Competitive intelligence: Business competitiveness and competitive intelligence
Competitive intelligence is a management practice employed by enterprises to identify and assess market trends, to prevent and control risks, and to develop a sound corporate strategy. Competitive intelligence refers to the process of selecting, collecting and analyzing data to filter and ‘translate' it into information that is useful and accessible to all members of the enterprise. Competitive intelligence can be thus used in several ways (see Rouach and Santi, 2001). Competitive intelligence provides the means to identify shifts in market trends (e.g., customers' preferences) and to assess the impact of changes in marketing. Competitive intelligence can also be utilized as a tool to monitor sector/industry/market competition (e.g., new competitors and product). From a wider dimension, competitive intelligence provides a process to gather data about political and regulatory trends that may affect the firm. In addition, competitive intelligence enables companies to process the data originating from social media in order to make it useful for strategic purposes.
Competitive intelligence thus contributes to the competitiveness of a firm. Business competitiveness is the capacity of a firm to sustain its long term profitability Any measure of competitiveness, therefore, needs to concern itself with competitive intelligence in particular and with business practices in general. In a join Business Competitiveness Project, the IMD World Competitiveness Center's (WCC) in collaboration with Accenture, Switzerland, has developed such a tool. The Business Competitiveness Survey assesses the behaviors and practices of firms which allow them to sustain their performance in the long-term. Among the variables cover by the Survey there are competitive intelligence-relevant indicators that assess, for example, the manner in which firms manage their contacts and interactions with clients, how well they understand their customers' needs and preferences and the firm's use of customized marketing strategies.

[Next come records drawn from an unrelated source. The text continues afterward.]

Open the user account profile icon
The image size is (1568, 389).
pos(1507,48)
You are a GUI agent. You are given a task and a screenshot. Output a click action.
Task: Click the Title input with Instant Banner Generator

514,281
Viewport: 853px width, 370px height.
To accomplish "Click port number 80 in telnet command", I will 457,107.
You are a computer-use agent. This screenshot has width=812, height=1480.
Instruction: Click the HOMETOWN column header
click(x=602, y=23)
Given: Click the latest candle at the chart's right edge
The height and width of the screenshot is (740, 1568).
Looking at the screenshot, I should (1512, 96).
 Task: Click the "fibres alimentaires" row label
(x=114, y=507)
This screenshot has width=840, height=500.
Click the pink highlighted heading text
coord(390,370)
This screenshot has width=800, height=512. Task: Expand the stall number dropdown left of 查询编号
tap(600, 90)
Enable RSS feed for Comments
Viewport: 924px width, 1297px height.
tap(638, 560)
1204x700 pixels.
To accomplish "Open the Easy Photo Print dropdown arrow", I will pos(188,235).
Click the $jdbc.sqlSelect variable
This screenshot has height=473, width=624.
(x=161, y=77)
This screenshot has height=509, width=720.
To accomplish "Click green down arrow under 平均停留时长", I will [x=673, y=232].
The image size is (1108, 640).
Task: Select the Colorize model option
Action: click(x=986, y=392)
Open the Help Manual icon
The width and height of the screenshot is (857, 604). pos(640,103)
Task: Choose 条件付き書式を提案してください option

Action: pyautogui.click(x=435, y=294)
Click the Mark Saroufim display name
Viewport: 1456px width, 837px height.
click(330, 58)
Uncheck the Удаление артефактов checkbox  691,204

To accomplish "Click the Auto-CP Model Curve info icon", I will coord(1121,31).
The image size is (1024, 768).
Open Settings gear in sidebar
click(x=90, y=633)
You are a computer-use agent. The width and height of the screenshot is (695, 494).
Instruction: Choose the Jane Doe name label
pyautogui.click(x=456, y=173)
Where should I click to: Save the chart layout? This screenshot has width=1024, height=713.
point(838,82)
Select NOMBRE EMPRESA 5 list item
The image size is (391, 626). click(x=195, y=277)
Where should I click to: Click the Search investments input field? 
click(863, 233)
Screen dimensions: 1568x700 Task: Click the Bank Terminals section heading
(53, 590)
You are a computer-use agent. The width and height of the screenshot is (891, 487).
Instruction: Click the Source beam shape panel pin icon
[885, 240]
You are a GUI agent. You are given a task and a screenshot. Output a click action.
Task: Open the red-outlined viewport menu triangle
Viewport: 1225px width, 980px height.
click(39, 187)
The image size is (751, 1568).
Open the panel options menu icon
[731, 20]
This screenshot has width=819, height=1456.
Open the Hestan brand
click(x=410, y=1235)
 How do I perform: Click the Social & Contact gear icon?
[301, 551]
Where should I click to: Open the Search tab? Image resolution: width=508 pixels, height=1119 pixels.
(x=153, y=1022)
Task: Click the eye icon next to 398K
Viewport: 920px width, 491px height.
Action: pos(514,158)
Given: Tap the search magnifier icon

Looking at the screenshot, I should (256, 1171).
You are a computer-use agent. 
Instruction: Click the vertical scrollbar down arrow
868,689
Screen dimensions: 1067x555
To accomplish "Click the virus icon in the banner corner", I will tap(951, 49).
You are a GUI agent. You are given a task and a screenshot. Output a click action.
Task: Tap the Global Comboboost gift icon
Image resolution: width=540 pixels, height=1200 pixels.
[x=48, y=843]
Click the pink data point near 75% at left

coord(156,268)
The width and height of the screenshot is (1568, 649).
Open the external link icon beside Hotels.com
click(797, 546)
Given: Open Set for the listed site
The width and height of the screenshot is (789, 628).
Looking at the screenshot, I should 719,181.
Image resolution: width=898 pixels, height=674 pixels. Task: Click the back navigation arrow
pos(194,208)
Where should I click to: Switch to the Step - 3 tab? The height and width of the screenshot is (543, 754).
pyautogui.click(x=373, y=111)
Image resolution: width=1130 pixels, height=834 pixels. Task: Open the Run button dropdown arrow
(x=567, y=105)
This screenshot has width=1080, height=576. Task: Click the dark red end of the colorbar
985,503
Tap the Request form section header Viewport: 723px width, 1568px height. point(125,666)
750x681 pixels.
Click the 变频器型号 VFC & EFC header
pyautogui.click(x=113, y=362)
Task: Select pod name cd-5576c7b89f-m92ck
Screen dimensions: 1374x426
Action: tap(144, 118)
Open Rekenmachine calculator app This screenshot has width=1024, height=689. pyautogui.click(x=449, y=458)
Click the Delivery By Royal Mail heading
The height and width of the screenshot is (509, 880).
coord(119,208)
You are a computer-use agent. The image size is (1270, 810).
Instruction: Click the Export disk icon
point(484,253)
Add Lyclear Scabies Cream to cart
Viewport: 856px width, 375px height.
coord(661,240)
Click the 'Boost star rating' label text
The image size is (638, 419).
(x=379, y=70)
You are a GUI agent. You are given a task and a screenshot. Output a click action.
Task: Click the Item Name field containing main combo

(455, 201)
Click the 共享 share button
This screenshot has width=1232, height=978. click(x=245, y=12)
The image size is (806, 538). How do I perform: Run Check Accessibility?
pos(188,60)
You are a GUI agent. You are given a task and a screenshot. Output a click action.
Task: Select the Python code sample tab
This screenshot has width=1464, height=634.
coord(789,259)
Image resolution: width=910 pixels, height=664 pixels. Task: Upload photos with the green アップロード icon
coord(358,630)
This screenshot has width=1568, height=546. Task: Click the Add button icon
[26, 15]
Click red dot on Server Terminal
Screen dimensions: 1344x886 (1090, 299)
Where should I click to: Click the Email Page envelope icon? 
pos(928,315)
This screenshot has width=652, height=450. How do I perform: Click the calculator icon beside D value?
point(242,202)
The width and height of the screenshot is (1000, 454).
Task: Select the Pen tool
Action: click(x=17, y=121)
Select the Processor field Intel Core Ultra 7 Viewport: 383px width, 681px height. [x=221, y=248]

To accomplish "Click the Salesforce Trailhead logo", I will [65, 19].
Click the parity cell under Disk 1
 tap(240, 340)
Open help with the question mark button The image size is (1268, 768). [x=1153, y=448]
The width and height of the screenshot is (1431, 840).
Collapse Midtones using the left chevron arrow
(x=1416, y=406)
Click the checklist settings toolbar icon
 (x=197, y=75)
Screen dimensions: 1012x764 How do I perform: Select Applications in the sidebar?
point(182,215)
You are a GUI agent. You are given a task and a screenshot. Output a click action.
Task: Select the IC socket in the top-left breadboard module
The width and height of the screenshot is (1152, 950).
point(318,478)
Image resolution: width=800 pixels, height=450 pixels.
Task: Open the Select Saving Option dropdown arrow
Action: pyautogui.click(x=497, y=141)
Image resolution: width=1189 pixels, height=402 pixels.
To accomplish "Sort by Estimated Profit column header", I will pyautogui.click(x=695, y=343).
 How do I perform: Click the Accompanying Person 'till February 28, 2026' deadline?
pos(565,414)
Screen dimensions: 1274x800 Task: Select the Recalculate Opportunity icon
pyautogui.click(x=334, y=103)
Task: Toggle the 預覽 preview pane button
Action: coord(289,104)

At the general level of competitiveness, the IMD World Competitiveness Center's(WCC) World Competitiveness Yearbook incorporates a Business Efficiency factor that analyzes the extent to which the national environment encourages enterprises to perform in an innovative, profitable and responsible manner. It does so by studying a country's productivity and efficiency, its labor market, finance, management practices and the prevalent attitudes and values.
The Business Competitiveness Survey complements the structural analysis conducted by the Yearbook by focusing on the behaviors and practices of firms and in so doing incorporates indicators that allow for the assessment of competitive intelligence.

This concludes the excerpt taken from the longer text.